I purchased the Incra v27, which is very similar to the one you linked but without the sliding fence. I bought it as the rice was right. I really wish I would have just got the unit you linked as i feel the extra cost is worth what you get for it. I absolutely love my v27. It took me about 30 minutes to set it up and verify. Now I feel its 110% accurate and has helped me improve my picture frame Miters tremendously.

Mark


----------



## mobilepaul (Nov 8, 2012)

rrbrown said:


> Not really a power tool but an accessory. I'm trying to decide on either of these miter gauges or making a sled with an adjustable miter.
> 
> Other ideas welcome.
> 
> ...


I have the Incra 1000HD and it's been great for me. I went further and added this sled later on and it's worked well for me too.

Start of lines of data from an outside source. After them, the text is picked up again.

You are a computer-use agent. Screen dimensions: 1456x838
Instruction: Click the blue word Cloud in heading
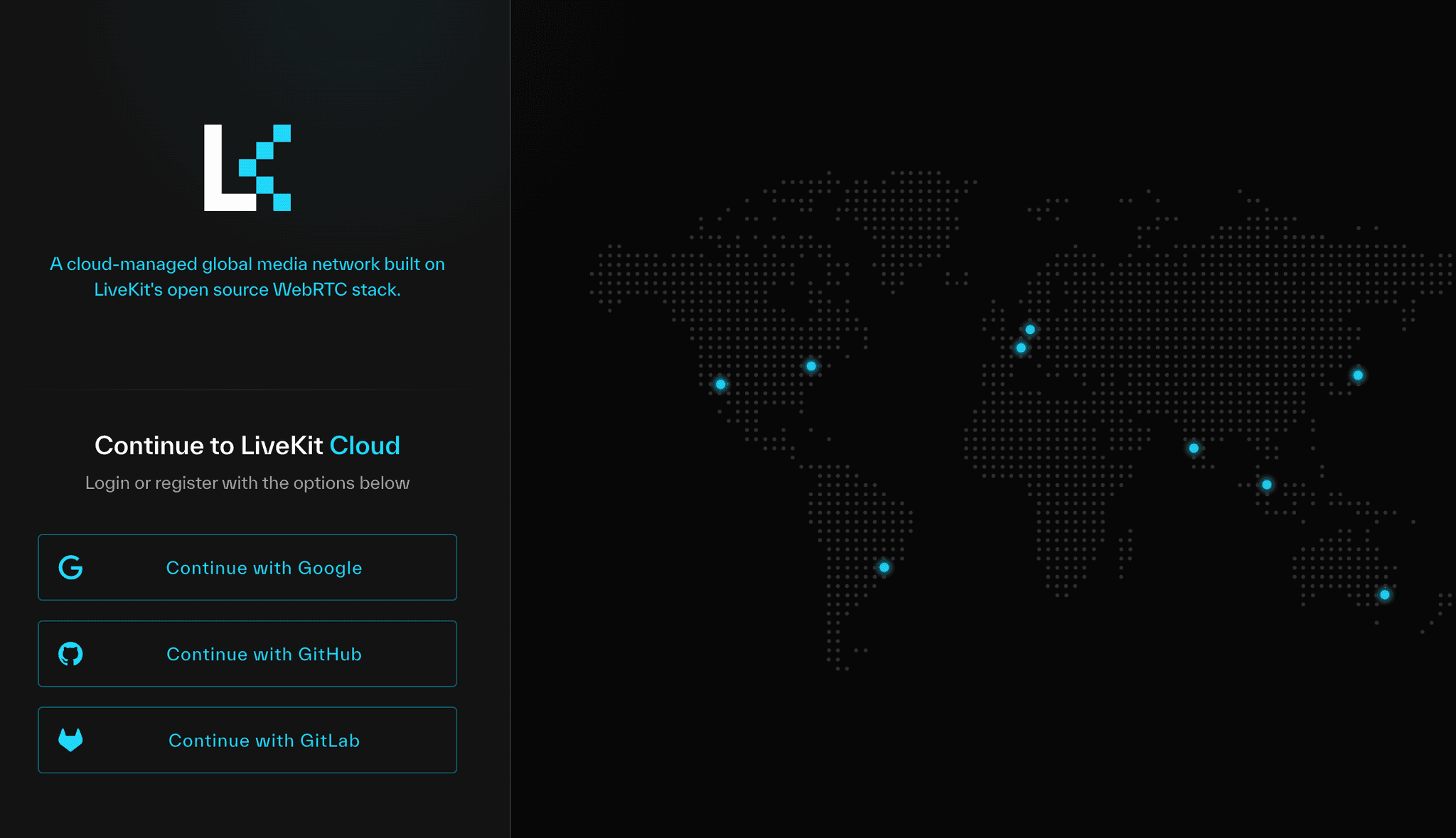pos(365,446)
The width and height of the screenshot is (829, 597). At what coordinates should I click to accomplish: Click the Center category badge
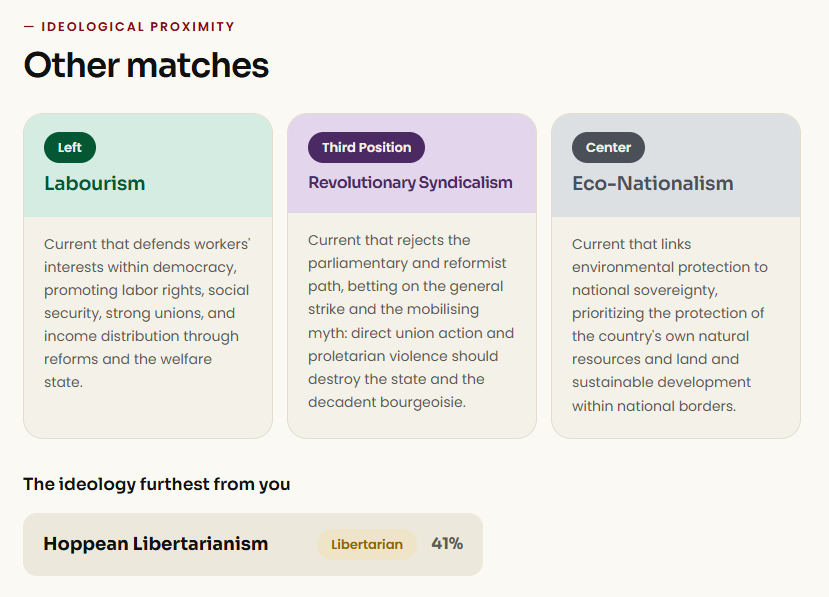(609, 148)
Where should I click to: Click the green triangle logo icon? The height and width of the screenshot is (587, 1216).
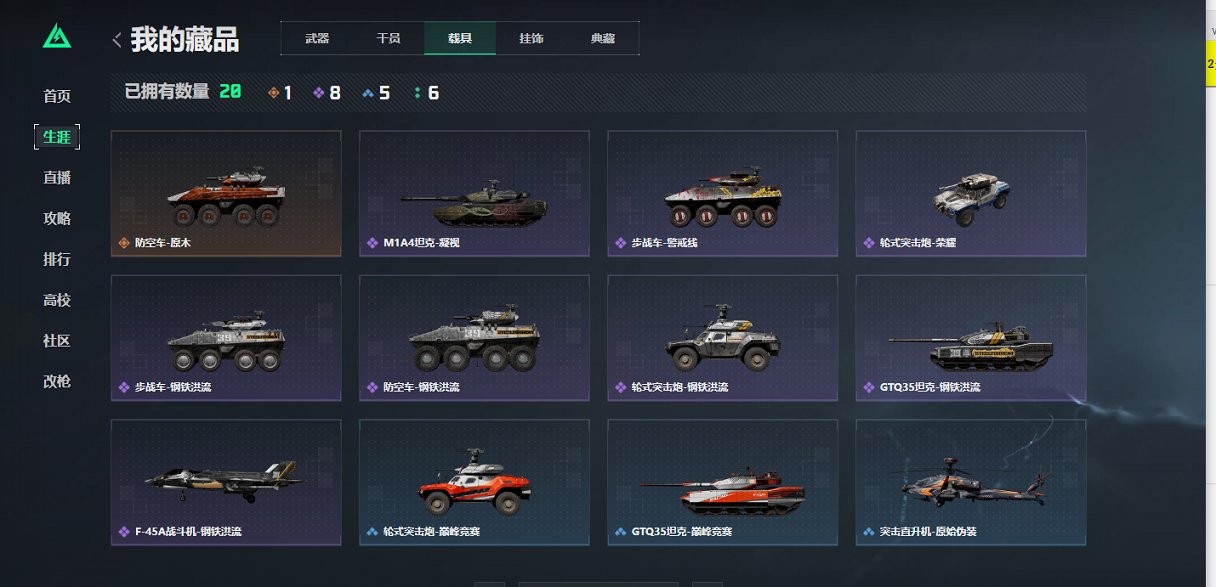57,37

INCRA MITEREXPRESS Miter Express - Amazon.com

or, if you can live with the 5 degree option this is a good combo

INCRA ME/1000SE Miter Express and Miter1000 SE Combo Pack - Amazon.com

I made a sacrificial wood piece that bolts to the slot on the 1000 HD and slides on and off and anywhere you need it...


----------



## Mark G (Dec 26, 2011)

Here is a very thorough review of the HD1000 for anyone considering it.

http://www.newwoodworker.com/reviews/incra1000hd.html


----------



## Screw (Nov 25, 2012)

Dave Paine said:


> I think you will be very happy with this gauge. I do like the fine adjustment capability compared to the SE.
> 
> You will also like the repeatability. Move to a different setting, then realise you need to re-cut something, very fast to get back to the exact earlier setting. Oops, not supposed to let the cat out of the bag that mistakes can happen. :laughing:


I agree, I don't own one, but I have used one a number of times; they are incredibly accurate.


----------



## WoodMachiner (Sep 19, 2013)

mobilepaul said:


> I have the Incra 1000HD and it's been great for me. I went further and added this sled later on and it's worked well for me too.
> 
> INCRA MITEREXPRESS Miter Express - Amazon.com
> 
> ...


 
I did the same thing as MobilePaul, bought the Incra 1000HD and then upgraded to the Miter Express. I have been very happy with all the items I have bought from Incra.


----------



## rrich (Jun 24, 2009)

Let me toss a couple of things into the fray.

How many different angles are you going to cut? 45°, 22.5° for sure. Maybe 30°. If you're building a chair with a splayed seat, 7.5°.

The thing about the miter gauge they need to be repeatable. In other words you need to be able to set the gauge to 45° left and then 45° right. Then do it again with repeatability.

The repeatability is a vital feature. You don't need to be able to cut all angles to the nearest tenth of a degree.


----------